▸ Texte fourni
Exploitation, lutte des classes et sujet révolutionnaire
Le cercle vicieux des défaites combiné avec la fin des grandes unités de production et le développement de la sous-traitance ont profondément reconfiguré l’organisation du travail. Une grande partie des travailleurs-es travaillent dans des unités de production de taille modeste, sans la moindre organisation liée à leur activité professionnelle, ou a minima pour répondre aux obligations de représentation du personnel. L’émiettement et la dispersion des collectifs de travail, la précarisation et le chômage de masse ont entraîné un émiettement des luttes et la crise de la conscience de classe. Cette crise percute de plein fouet les vielles organisations historiques du mouvement ouvrier et a fait disparaître la figure du prolétaire comme sujet révolutionnaire qui fait l’histoire.
On parle de moins en moins de l’ouvrièr-e ou du/de la prolétaire comme sujet révolutionnaire mais plutôt de la « multitude » ou du « peuple ». Comme si l’exploitation de la force de travail ne jouait plus qu’un rôle marginal dans l’émergence d’une conscience de classe.
Avec le mouvement des « Gilets Jaunes » émerge une nouvelle figure politique, manifestation politique de cette population relativement éloignée de la conflictualité sur le lieu de travail, pour qui les contradictions sociales se manifestent sous des formes directement politiques, en particulier la fiscalité directe ou indirecte. Mouvement bousculant les schémas établis, diffusé par les réseaux sociaux, bénéficiant de la bienveillance des mass medias capitalistes dans un premier temps, se réclamant apolitique, les Gilets Jaunes avaient leurs propres modes d’action et ont eu très rapidement un soutien très large dans la population.

Entrées enregistrées du jeu de données:
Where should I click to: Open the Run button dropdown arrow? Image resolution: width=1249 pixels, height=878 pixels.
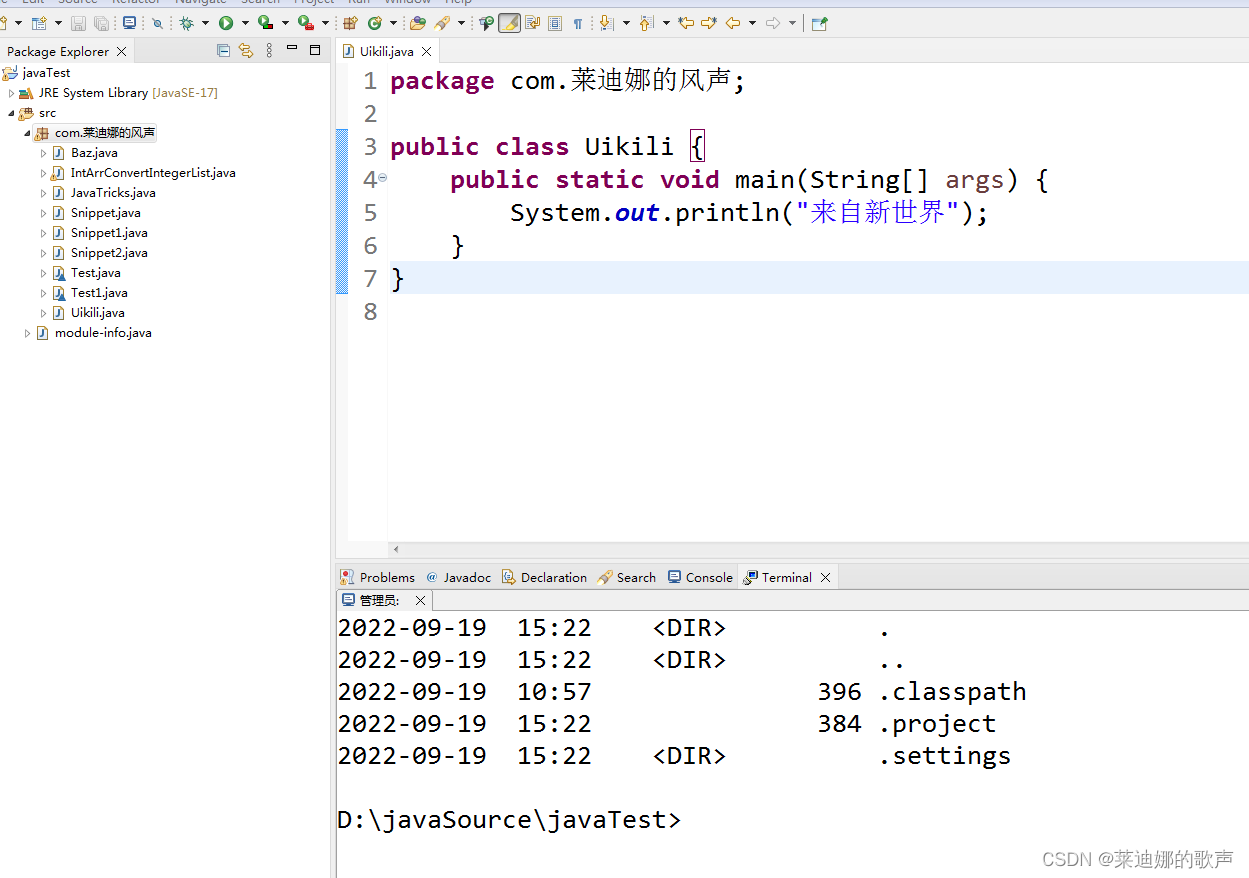coord(244,23)
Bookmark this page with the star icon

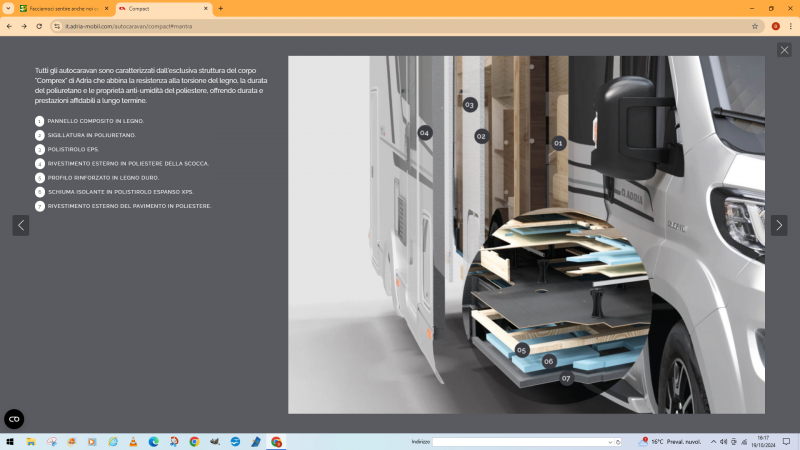(756, 26)
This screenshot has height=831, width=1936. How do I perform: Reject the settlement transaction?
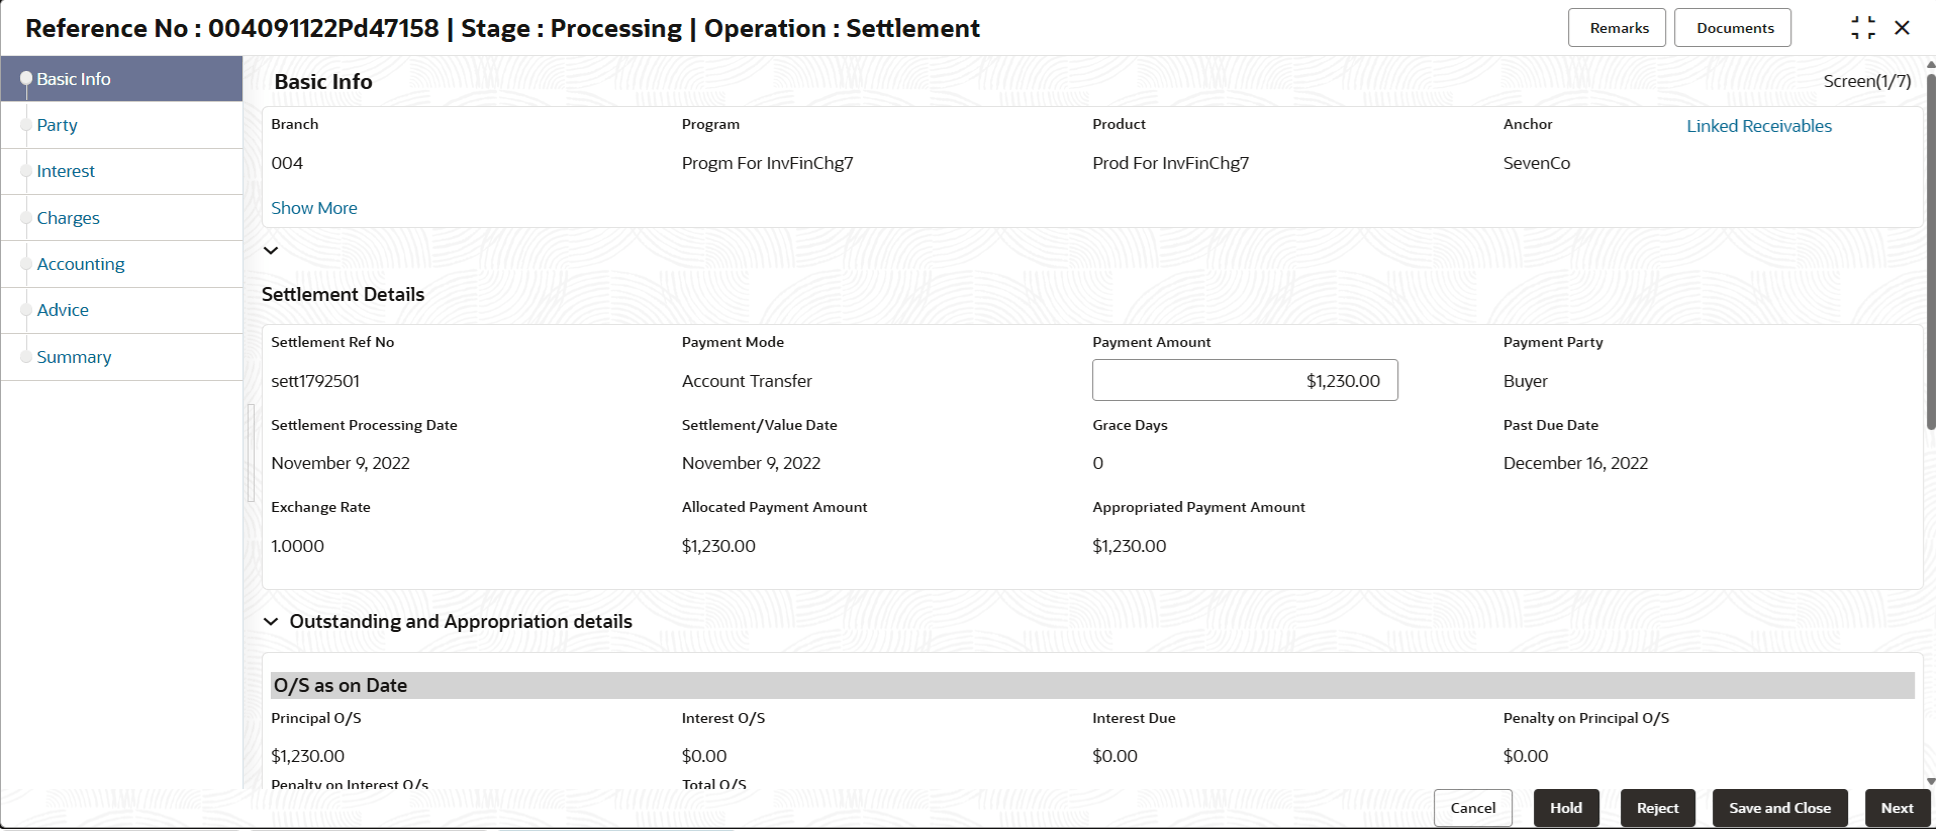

▸ Énoncé proposé 1
Citez le texte sur la lutte des classes depuis « Exploitation, lutte des » jusqu'à « qui fait l’histoire. » inclus.
▸ Énoncé proposé 2
Répondez brièvement à partir du texte sur la lutte des classes :
(a) De quelles notions parle-t-on plutôt que de l'ouvrier ou du prolétaire comme sujet révolutionnaire ?
(b) Par quel moyen le mouvement des Gilets Jaunes a-t-il été diffusé ?
(c) Quelle forme politique des contradictions sociales est citée en particulier ?
▸ Énoncé proposé 3
Rédigez la suite du texte sur la lutte des classes, en commençant après sa dernière phrase.

▸ Réponse attendue 1
Exploitation, lutte des classes et sujet révolutionnaire
Le cercle vicieux des défaites combiné avec la fin des grandes unités de production et le développement de la sous-traitance ont profondément reconfiguré l’organisation du travail. Une grande partie des travailleurs-es travaillent dans des unités de production de taille modeste, sans la moindre organisation liée à leur activité professionnelle, ou a minima pour répondre aux obligations de représentation du personnel. L’émiettement et la dispersion des collectifs de travail, la précarisation et le chômage de masse ont entraîné un émiettement des luttes et la crise de la conscience de classe. Cette crise percute de plein fouet les vielles organisations historiques du mouvement ouvrier et a fait disparaître la figure du prolétaire comme sujet révolutionnaire qui fait l’histoire.

▸ Réponse attendue 2
(a) La « multitude » ou le « peuple ».
(b) Par les réseaux sociaux.
(c) La fiscalité directe ou indirecte.

▸ Réponse attendue 3
S’il est difficile de quantifier la participation à différentes formes d’action des Gilets Jaunes, il semble que cette participation n’a généralement pas dépassé des grandes journées de mobilisation sociale appelées par les syndicats. En revanche, « qualitativement », les modalités d’action avec occupation de l’espace public et les manifestations (parfois très) conflictuelles avec la police ont significativement marqué le pays. Loin des fables des mass medias, tous les témoignages convergent pour indiquer que cette conflictualité pouvant aller jusqu’à l’émeute urbaine n’était pas l’œuvre uniquement ou principalement de « black-blocs », de jeunes « professionnels de l’émeute » (sic) mais bien de personnes souvent modestes, manifestant peu ou jamais, attachées parfois au drapeau tricolore mais dont la colère contre le pouvoir pouvait les amener à envoyer des pavés contre des CRS.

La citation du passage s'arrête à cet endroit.